Corporate blogging

Back in the saddle with transit rants/hacks for Air Canada and OC Transpo.

Back in the saddle after a week on the road.

A couple transit rants that aren’t yet worthy of full blog entries:

Air Canada rant: Folks, you should realize that getting inflight entertainment will convince us to ignore the other annoying elements of your flying experience. One of the reasons we bought our Kia was that it came standard with an MP3 player and heated seats. They thought about what should be “standard” and what should be “options” and focused on what their drivers wanted. These two touches on our Kia were more valuable to us than cruise control and we bought. Air Canada: Think about what matters to your passengers. I’m stuck in a bubble for 5 hours with no power outlet and no Net. The least you could do is get your entertainment right.

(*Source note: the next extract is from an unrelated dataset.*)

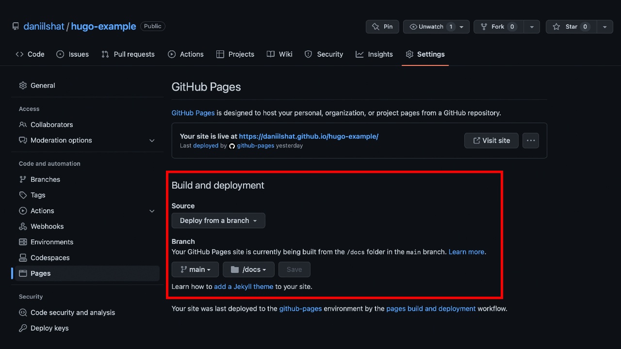Expand Moderation options in sidebar
Screen dimensions: 621x349
click(151, 141)
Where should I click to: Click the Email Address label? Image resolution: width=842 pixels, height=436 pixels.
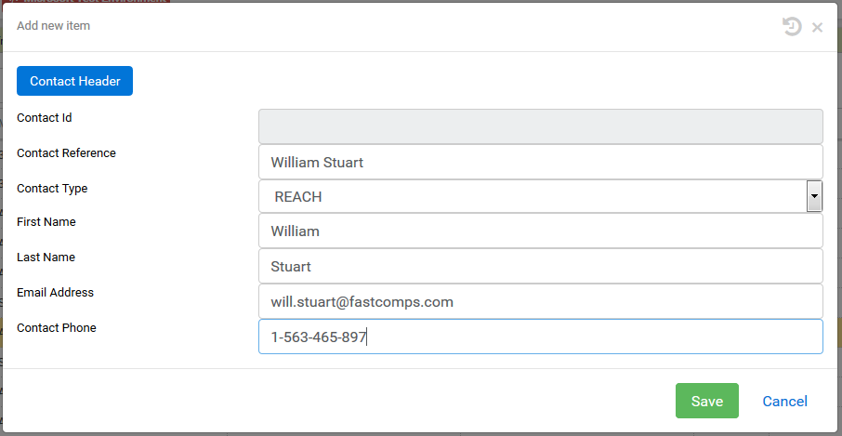(x=55, y=293)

And, don’t think we won’t write about our experiences…See here for a great site documenting food quality on airlines (via Brendan Hodgson’s del.icio.us)

OC Transpo hacks: I’ve been reading a lot about the Toronto Transitcamp experiment, where riders get together and creatively think about how to help the TTC improve. This ties nicely into the themes of Wikinomics, and is a big win for the TTC. OC Transpo should learn from the experience, and try to get the ball rolling by Ottawa transit riders to help you do your job better. (See this article from The Star for highlights from Transitcamp)

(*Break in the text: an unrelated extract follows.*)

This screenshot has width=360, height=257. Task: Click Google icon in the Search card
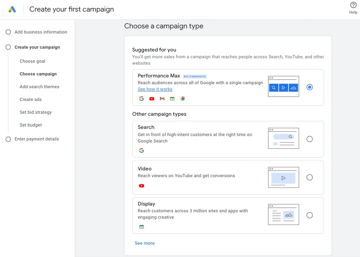coord(142,150)
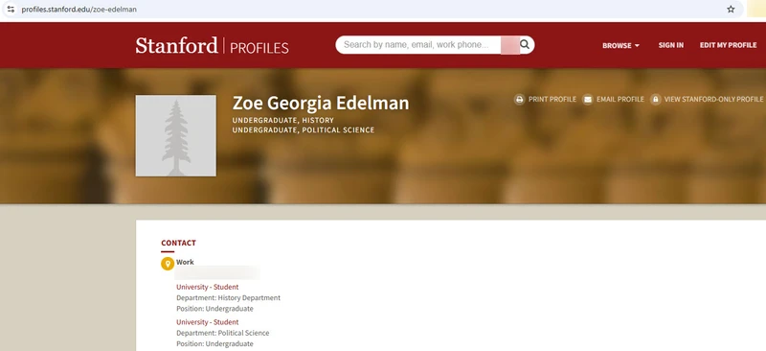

Transit riders need to do their part, though. I’m not talking about railing against the machine and trying to get your voice heard in the review of the cities transit options (see Friends of the O Train for that). Oh, and I’d link to the City of Ottawa web site where they invite us to submit feedback….IF I COULD FIND IT…..

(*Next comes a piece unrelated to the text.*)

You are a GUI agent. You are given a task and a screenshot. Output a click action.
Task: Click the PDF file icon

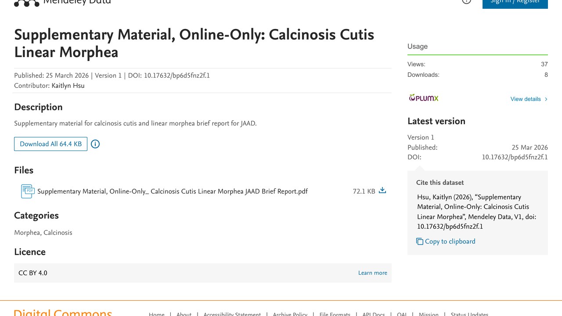(x=28, y=191)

No, what I’m talking about is more in the spirit of Transitcamp. It’s constructive stuff on how to use the system better. Here’s my opening with a list of Ottawa transit hacks. This is a list to build on, so I hope others pick it up with their own thoughts:

    1. When travelling to downtown from Hull, don’t go with the OC Transpo 180/8/105. Take any one of the STO buses heading to Ottawa. You’ll get to the Rideau Centre a lot faster. Same thing going over the bridges in the morning. Pick up an STO bus at King Edward/Rideau or Rideau Centre. You’ll get there in half the time.
    2. If you are taking an OC Transpo bus to Hull, the 27 and 40 go a lot faster than the 8/88/180.
    3. Need to catch the bus in front of you? Ask the driver to honk the horn. This is the driver signal that someone from the back bus wants to jump on the front bus.
    4. Doesn’t help you get there faster, but is still interesting. The little screen beside the driver on most buses will tell you if they are running late or early.
    5. The Trip planner on OC Transpo’s website is a good tool, but it does overestimate the time it takes most people to walk. Follow the times only if you are walking with a toddler or have mobility problems.
    6. The lost and found service is great (Rideau and Chapel Streets), just give them at least 24 hours before you go to look for your items.
    7. All buses with 2-digit numbers will pass by the Rideau Centre at some point.
    8. Not really a hack: Somebody needs to do a Google Maps mashup with Ottawa transit data. See here for a Vancouver example I stand corrected. OC Transpo’s website now has a Google Maps mashup. Great stuff.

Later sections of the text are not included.